DATA TO PROCESS.
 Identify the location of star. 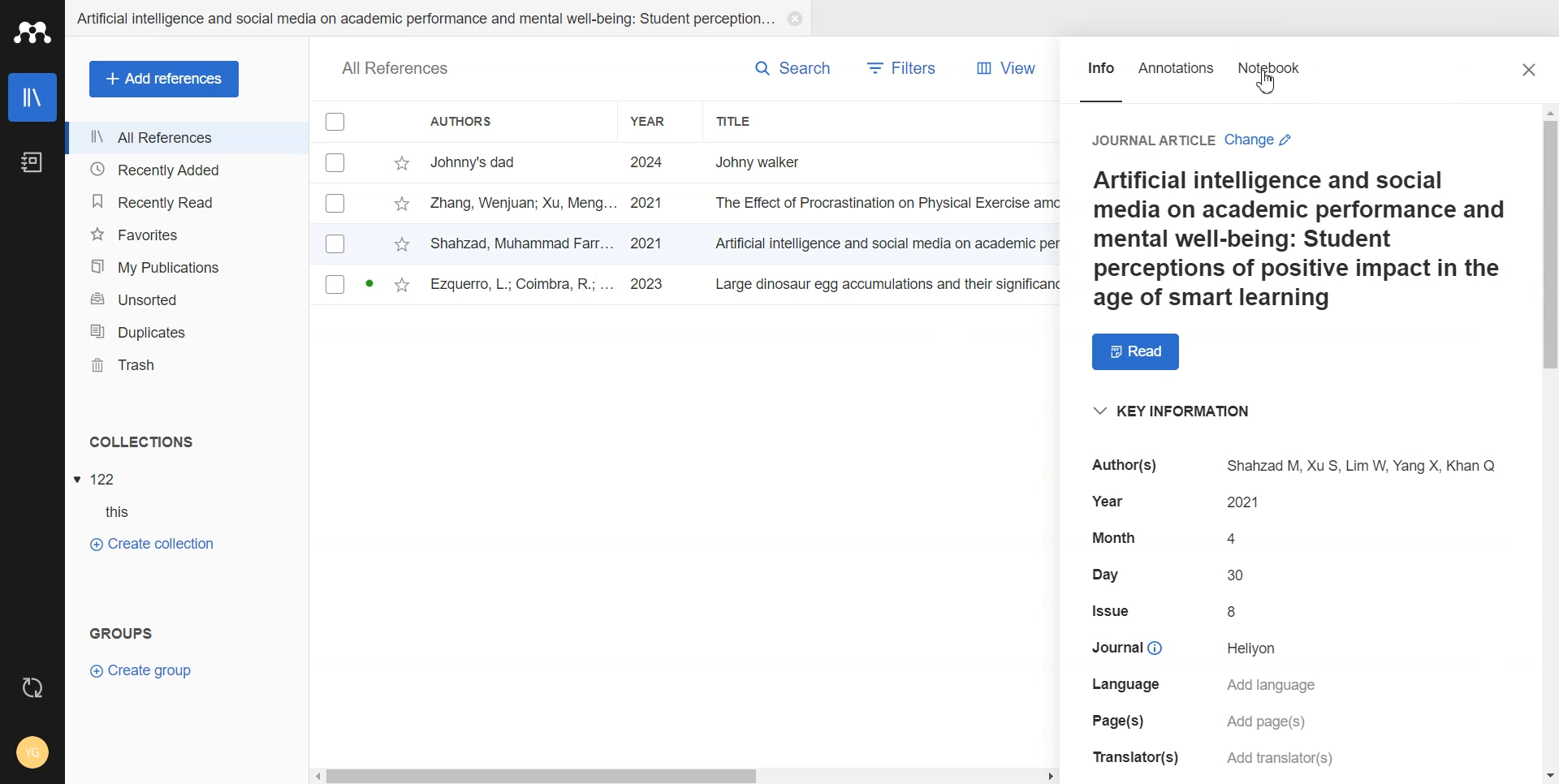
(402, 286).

* * *

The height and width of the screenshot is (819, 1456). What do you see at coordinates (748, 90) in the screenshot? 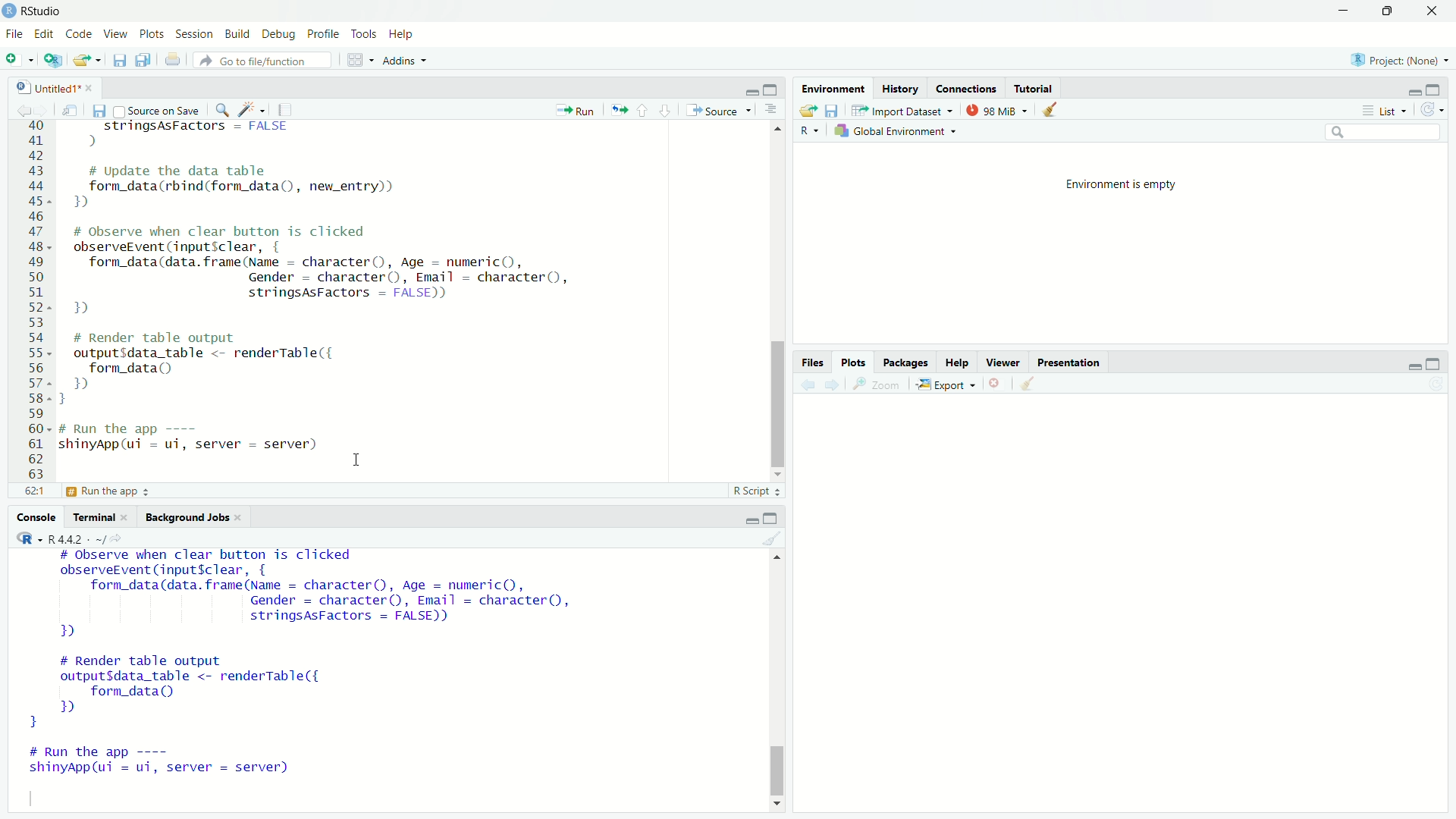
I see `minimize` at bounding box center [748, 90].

---

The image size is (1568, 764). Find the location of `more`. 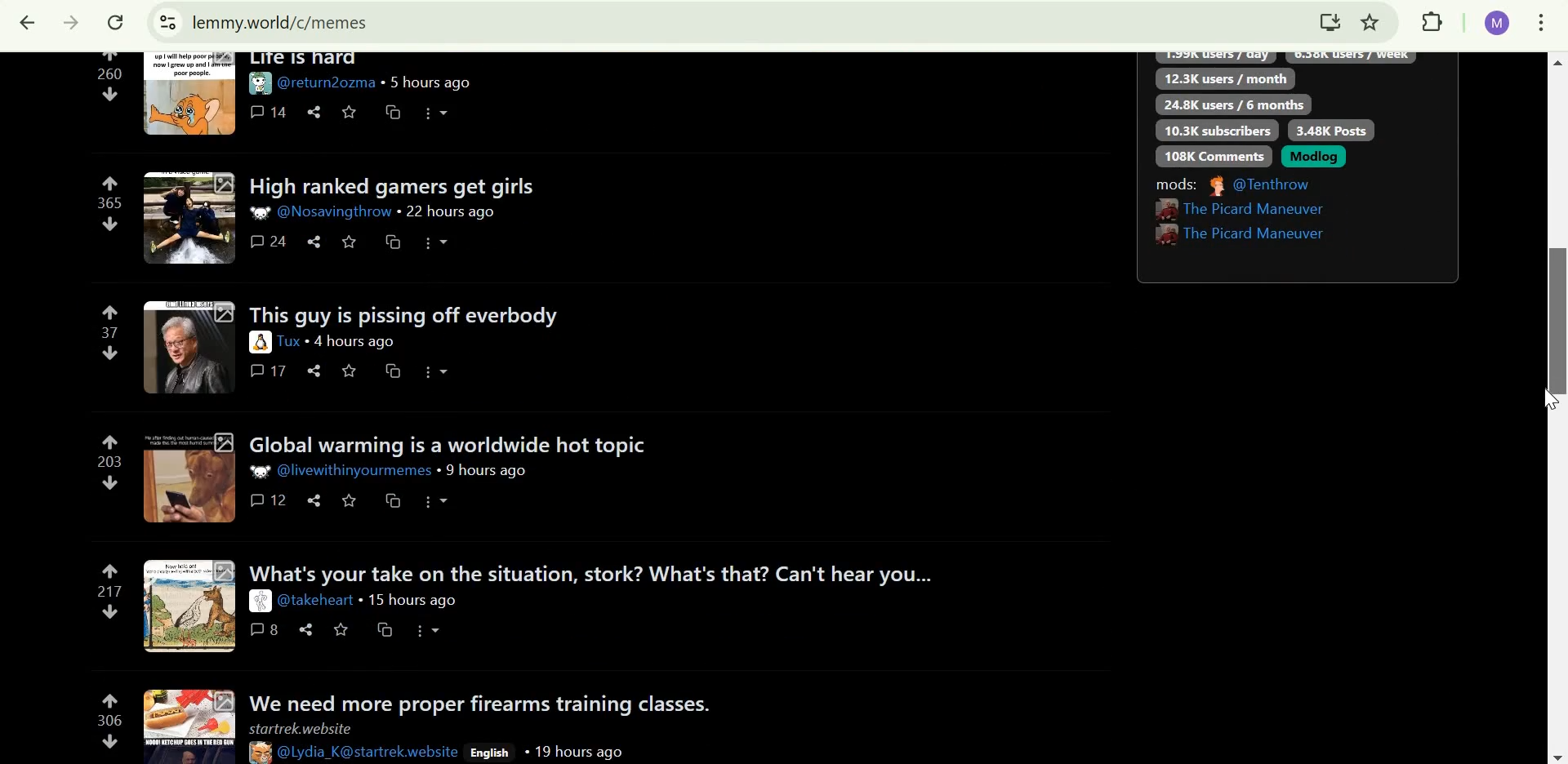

WRITTEN EXERCISE.
Rewrite the material above, starting with the line that contains "The height and" and going on through the line that contains "center [748, 90].", putting "screen capture" in place of every "screenshot" and changing nothing else. Leave the pictures out.

WRITTEN SOLUTION.
The height and width of the screen capture is (819, 1456). What do you see at coordinates (748, 90) in the screen capture? 
I see `minimize` at bounding box center [748, 90].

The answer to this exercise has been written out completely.